Meltzer, author of the recently published "Keys to the Cellar: Strategies and Secrets of Wine Collecting," said six magnums of that premium Burgundy sold earlier this year for $170,375. A few weeks later, a single bottle of Chateau Latour 1955 sold with commission for $28,440.
"That was up 262 percent over the current Wine Spectator Index price," he said.
Capgemini Merrill Lynch noted the surge in wine investment in their 2003 World Wealth Report, which found that the rich were devoting 13 percent of their assets in so-called alternative investments. The category also included art, hedge funds, and foreign exchange.
Meltzer likened investing in wine to investing in art with one important exception: "To enjoy it, you've got to destroy it. You don't get much of a kick sitting in a dark, dusty cellar."
Opening a bottle of a very fine expensive wine can be "just an incredible kick and impress a client with a like minded palate perhaps even more than showing off a painting."
Then there is the phenomenon of someone "who just can't stomach drinking the wine at the readjusted price," said Meltzer.
DRINK AWAY YOUR FORTUNE
For instance, a case of Mouton-Rothschild 1982 cost about $400 (or $33 a bottle) when it was first available for sale. At a recent Sotheby's auction, 50 cases of the wine were sold for $1.05 million - or $1,750 a bottle, he said.
"Now it may be one thing to drink a $30 bottle, but you may hesitate to drink a $1,700 a bottle."
Who is buying those wines? Commodities brokers, hedge fund managers, real estate investors, investment bankers, successful 30-somethings and "you'd be surprised at how many of them are really pretty knowledgeable" about the market, Meltzer said.

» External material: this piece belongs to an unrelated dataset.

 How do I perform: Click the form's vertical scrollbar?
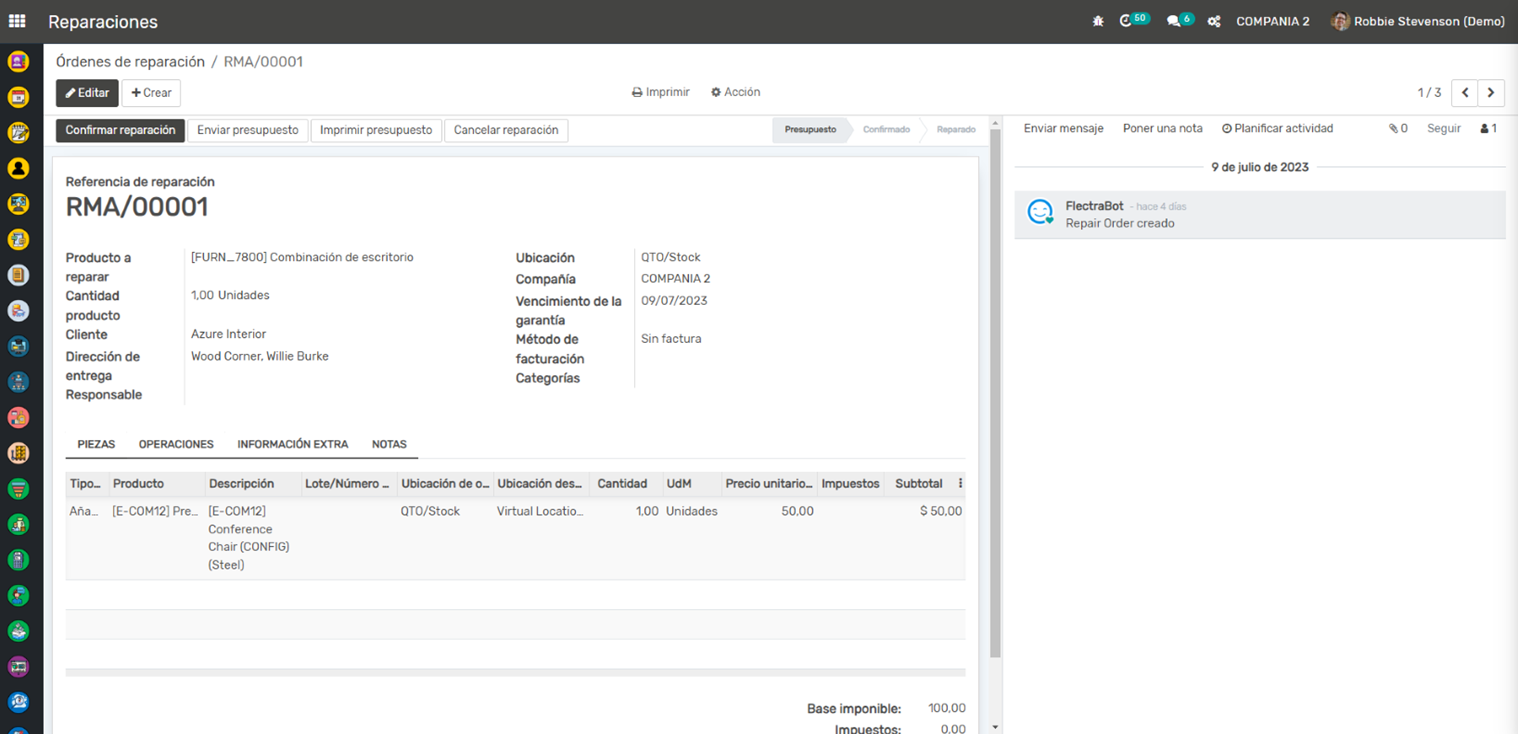[994, 400]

But Meltzer, who has been amassing his own wine collection since 1982, insisted one did not have to bring down a seven-figure salary to begin a collection.
He tells of a New Jersey couple - he works for an importer of Belgian chocolates - who have amassed a comprehensive cellar, balancing rare acquisitions with a larger collection of every-day wines on a generous but not open-ended budget.

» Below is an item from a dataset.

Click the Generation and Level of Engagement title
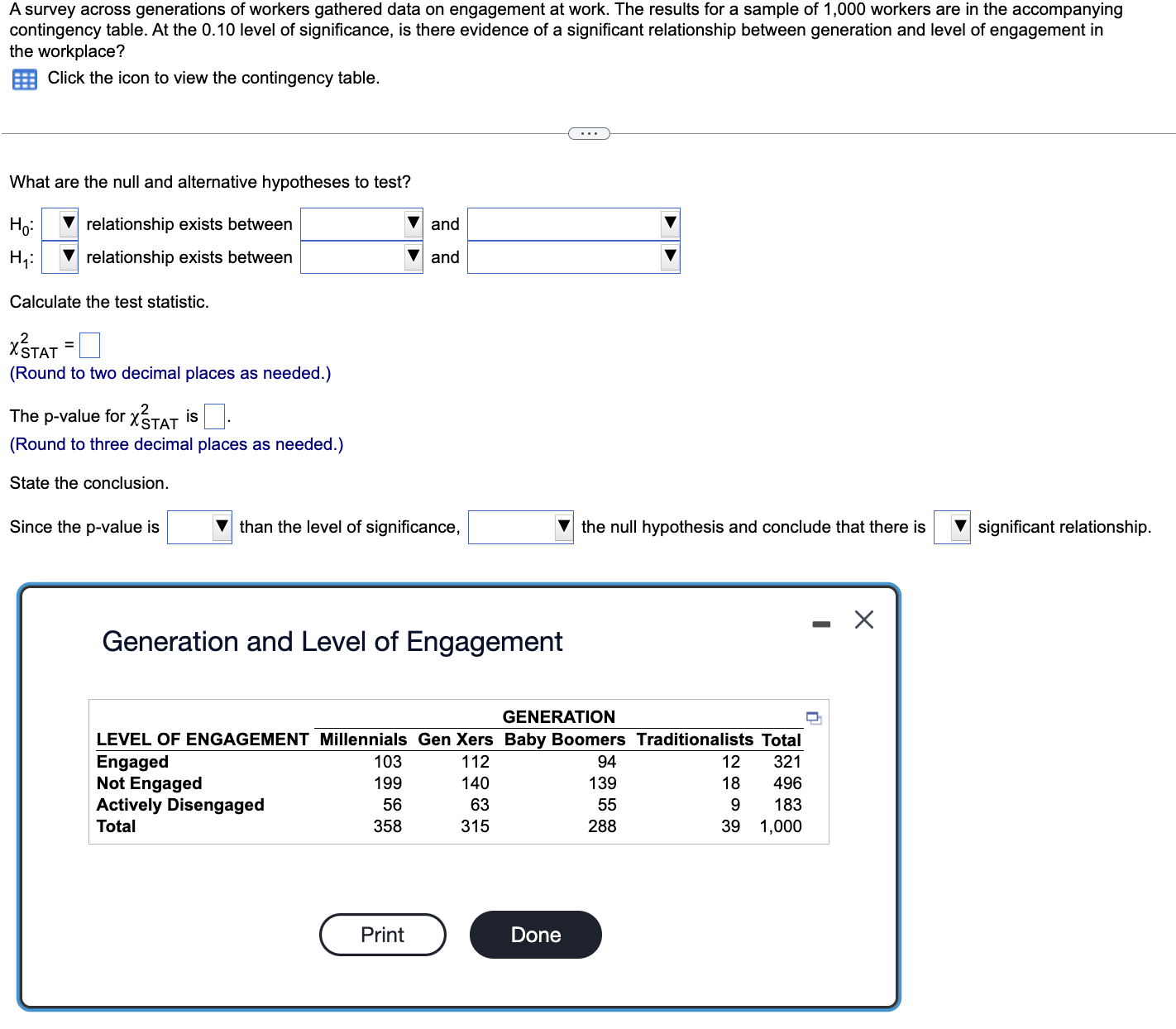The image size is (1176, 1029). coord(332,641)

It is possible to start collecting for $5,000.
But novice investors are cautioned that when it comes to wines the less is more approach is best. It is better to have one case of a first-growth Bordeaux than four cases of a fifth-growth, experts agree.
The Wine Spectator index is currently published twice a year. Meltzer hopes to have the index updated monthly and available online in 2007.